Etape 3 : l’église primitive (XIIe et XIIIe siècle)

  • Seigneurie de Charonne

Les traces les plus anciennes de la seigneurie de Charonne et de son église datent du début du XIIe siècle : en 1141, une chartre de donation du roi Robert le Pieux au couvent St Magloire, cite l’église et les vignes de Charonne. Nous n’avons cependant pas vraiment de trace de cette église primitive, sauf peut-être les traces d’un chœur primitif dégagé lors des fouilles archéologiques.

 

  • Pilier XIIe / Construction XIIIe s

Les traces « en élévation » les plus anciennes datent des XII/XIIIe siècles, date d’une reconstruction probable de l’église : celle-ci possédait un clocher de forme carré, supporté par 4 piliers massif à l’époque situé en dehors de la nef ; lors des fouilles en 2014, un chevet en abside a été mis à jour à la place du chœur actuel.

Il s’agissait donc d’une église de village aux dimensions très modestes, située en haut du village. A côté de l’église se dressait le château des seigneurs de Charonne, dont il ne subsiste actuellement aucune trace.  La modestie de l’église nous permet de penser que celui-ci devait posséder sa chapelle privée.

De même, la trace d’une bande de couleur sombre qui court au niveau des chapiteaux, nous font penser à une LITRE funéraire, symbole du droit seigneurial de se faire enterrer dans l’église, et d’y apposer ses armoiries

On trouve en effet encore les Armes des seigneurs de Charonne : répétées sept fois, les armes du Seigneur de Charonne Nicolas François Thoré, mort en 1783 et celles de son épouse Louise Tronchy

Ecussons du seigneur de Thoré (acquéreur de la terre en 1755, mort en 1873) : « de gueules, au chevron d’or, accompagné en chef de deux étoiles du même et en pointe d’un croissant d’argent. »

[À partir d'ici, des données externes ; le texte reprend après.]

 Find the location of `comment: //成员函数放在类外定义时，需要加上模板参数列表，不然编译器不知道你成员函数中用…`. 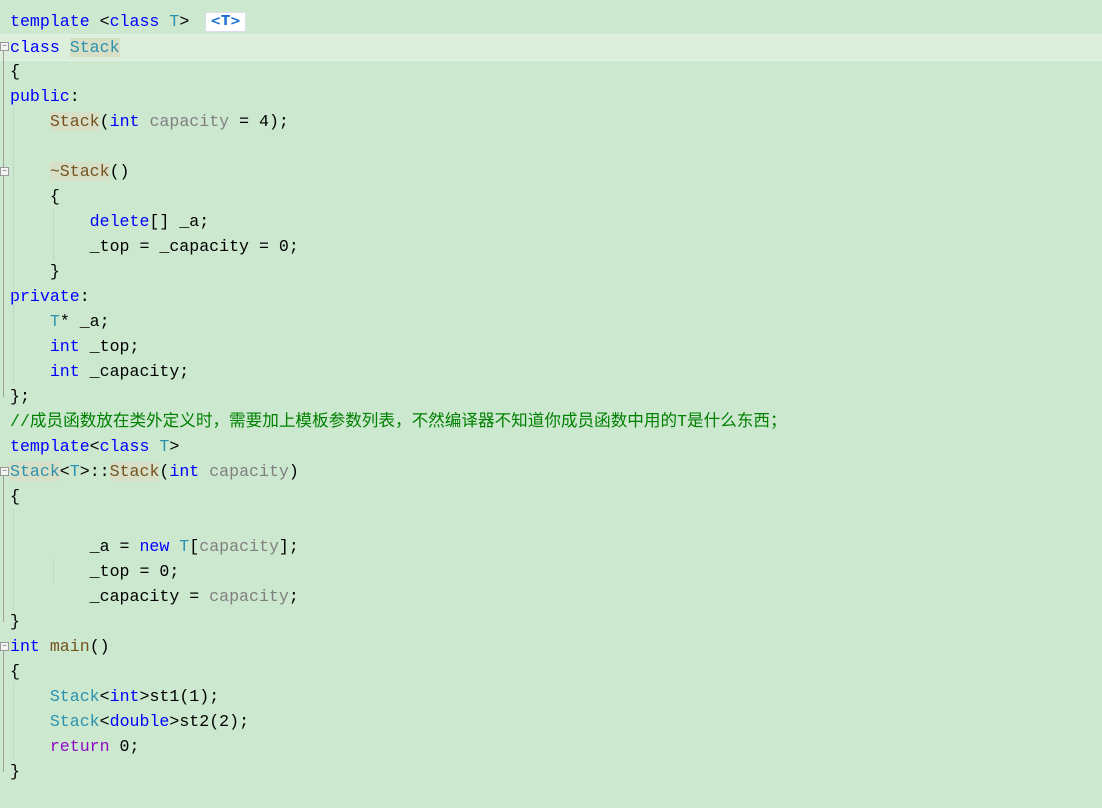

comment: //成员函数放在类外定义时，需要加上模板参数列表，不然编译器不知道你成员函数中用… is located at coordinates (398, 422).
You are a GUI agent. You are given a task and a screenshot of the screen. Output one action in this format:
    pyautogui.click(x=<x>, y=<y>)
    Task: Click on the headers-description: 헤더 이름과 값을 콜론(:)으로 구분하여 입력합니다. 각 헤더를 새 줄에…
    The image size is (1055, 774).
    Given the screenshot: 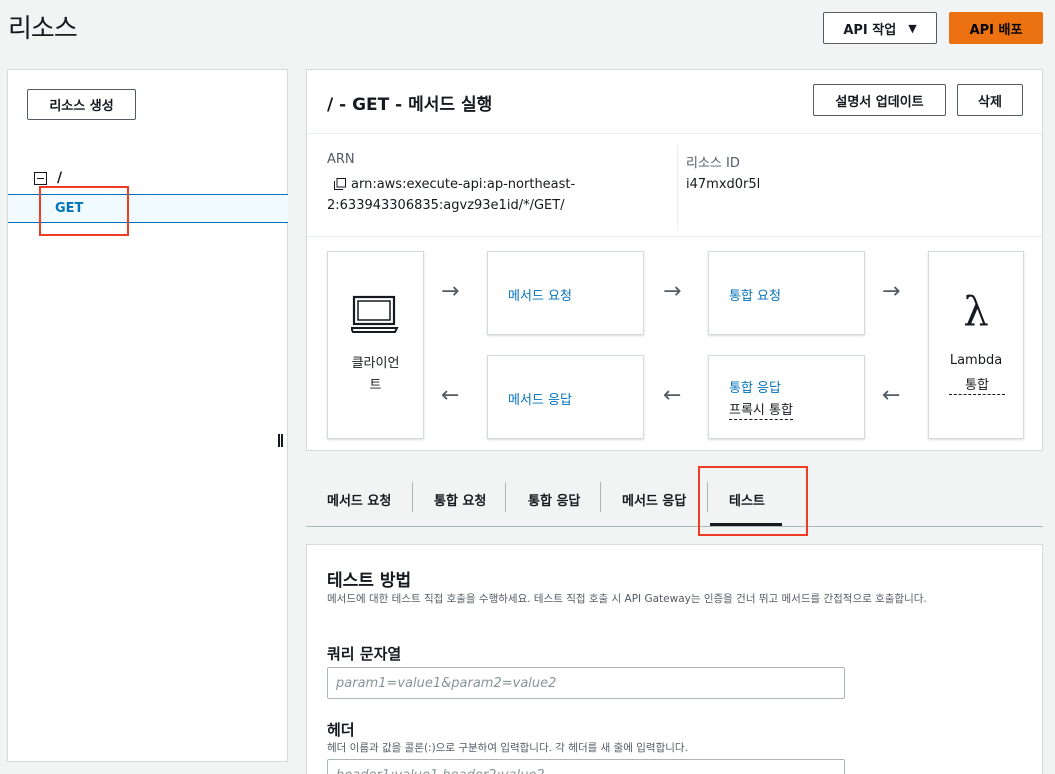 What is the action you would take?
    pyautogui.click(x=508, y=748)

Les décors des chapiteaux sont dits à crochet et la rosace de la façade ouest est inscrite dans un arc en plein cintre. Ils sont d’un Style gothique primitif : ces voûtes sont, pendant cette période, généralement sexpartites sur plan carré, c’est-à-dire qu’elles divisent la voûte en six petits voûtains sur une base carrée. Elles témoignent surtout des premiers essais architecturaux du style « parisien » et certains archéologues pensent qu’elles pourraient avoir servi de modèle aux piliers et voutes de Notre Dame de Paris.

A remarquer : le pilier nord-ouest  de la tour, sculpté avec un « cul-de-lampe dans lequel il  a une grappe de raisin, référence à la vocation viticole du village de Charonne

  • Guerres de religion :

Le 7 mars 1428, Henri VI, Roi de France et d’Angleterre, prenant en pitié les habitants de Charonne : « qui sont povres gens de labour non congnoissans en procès ne en plaid, ont tant de occupacions et de charges à supporter tant en leurs labeurs comme au fait de la guerre », leur donne l’autorisation de discuter leurs intérêts directement avec les religieux de Saint-Magloire, seigneurs du lieu, sans l’intervention du prévôt de Paris

  • Aller plus loin :

Une église reflète la foi de ceux qui l’ont construite : on retrouve donc naturellement leurs préoccupations quotidiennes ; elle était aussi à l’époque le centre de la vie villageoise : la cloche rythmait la journée de travail, les fêtes religieuses marquaient les saisons et les travaux des champs. Elle dominait le village, et représentait une force spirituelle aux côtés du pouvoir temporel du seigneur.

Aujourd’hui, l’espace sous la tour est le baptistère (le lieu où ont lieu les baptêmes), donc marque toujours symboliquement l’entrée du chrétien dans l’église. Ces fonts baptismaux, anciennement endommagés par une chute, ont fait l’objet d’une complète remise en état par Olivier Morel, spécialiste de la restauration d’œuvre d’art en métal. Composée d’une vue portée par une colonne cannelée et surmontée d’une statuette de Saint Jean-Baptiste, l’œuvre est en fonte de fer d’une qualité d’exécution et d’une ornementation remarquables. S’il y a tout lieu de dater cette fonte vers le milieu du 19ème siècle, aucune marque ou inscription, ni aucune source d’archives n’ont permis pour l’instant de documenter davantage sa création et sa mise en place à St Germain de Charonne. Son heureuse installation à l’endroit actuel est toute nouvelle.